Cet article permet de confirmer la position du sénateur Andreychuk et d'autres membres, qui considèrent que la notion de motif devrait être exclue de la définition du terrorisme. Je tiens à souligner ce point, car c'est celui sur lequel le comité sur l'antiterrorisme achoppe. C'est important parce que le ministère de la Justice s'est également prononcé à ce sujet. Je crois que c'est une question qui reste sans réponse, et nous devons en discuter à nouveau dans le cadre de notre examen du projet de loi, après avoir étudié le S-3.

La présidente : Je m'attends à ce que ces points fassent l'objet de discours en troisième lecture.

Je tiens à préciser que les articles dont nous parlons sont tirés d'un livre intitulé Law and Liberty in the War on Terror (The Federation Press, Sydney, 2007) publié récemment en Australie. Ce livre comprend deux articles, l'un de Ben Saul et l'autre de Kent Roach, qui nous ont été transmis par le ministère de la Justice.

Je crois que cela met fin notre examen du projet de loi, chers collègues. Nous avons eu un débat intéressant. Félicitations, sénateur Grafstein.

Le sénateur Grafstein : Si vous voulez bien m'excuser, je dois participer à l'examen d'un projet de loi d'intérêt privé de l'autre côté de la rue.

Je ferais simplement remarquer à ceux qui appuient le gouvernement que nous voudrions bien examiner des projets du gouvernement, mais que nous mettons dans le Feuilleton de projets de loi d'intérêt privé pour nous tenir occupés.

Le sénateur Stratton : Mon père avait coutume de dire : « Tout vient à point à qui sait attendre. »

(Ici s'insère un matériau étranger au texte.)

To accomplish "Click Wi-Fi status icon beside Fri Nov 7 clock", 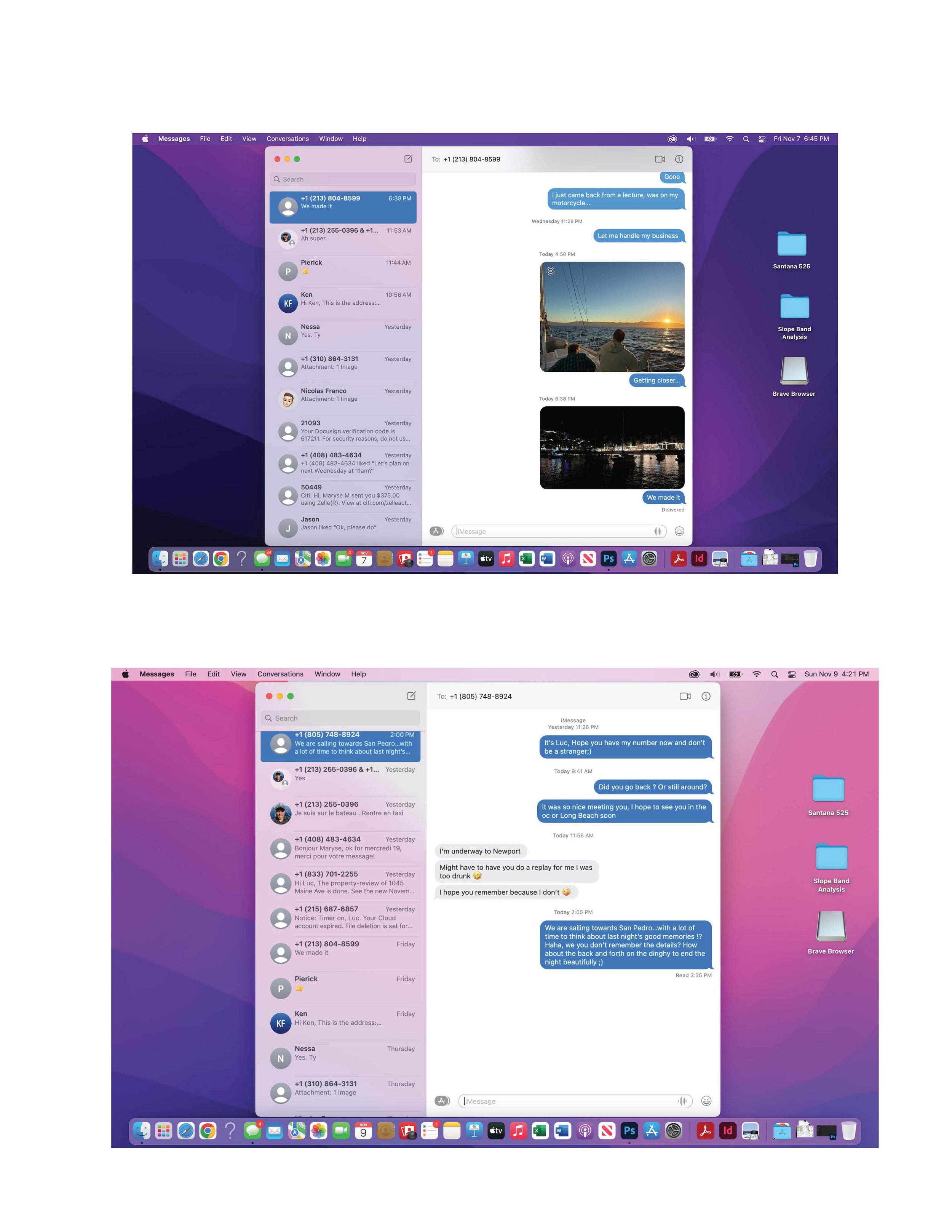I will (729, 139).
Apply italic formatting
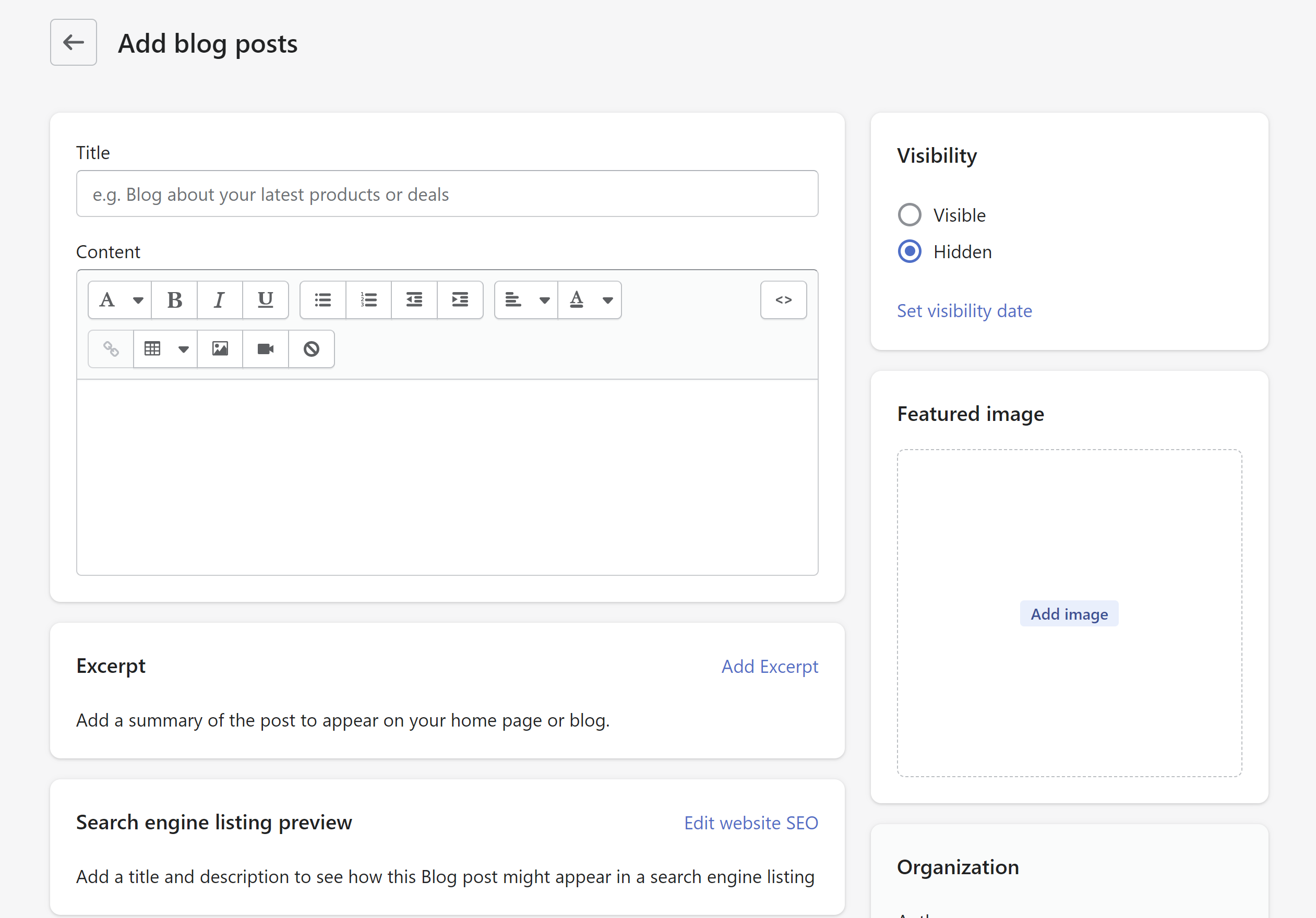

La présidente : Chers collègues, il y a beaucoup de questions qui requièrent notre attention. Vous remarquerez que le second point à l'ordre du jour d'aujourd'hui est l'examen à huis clos d'un rapport préliminaire qui nous a été renvoyé par le Sénat pour que nous procédions à l'examen des modifications relatives à la Loi électorale du Canada et la Loi de l'impôt sur le revenu.

Nous faisons maintenant une pause pour que l'on prépare la séance à huis clos.

Le comité poursuit ses travaux à huis clos.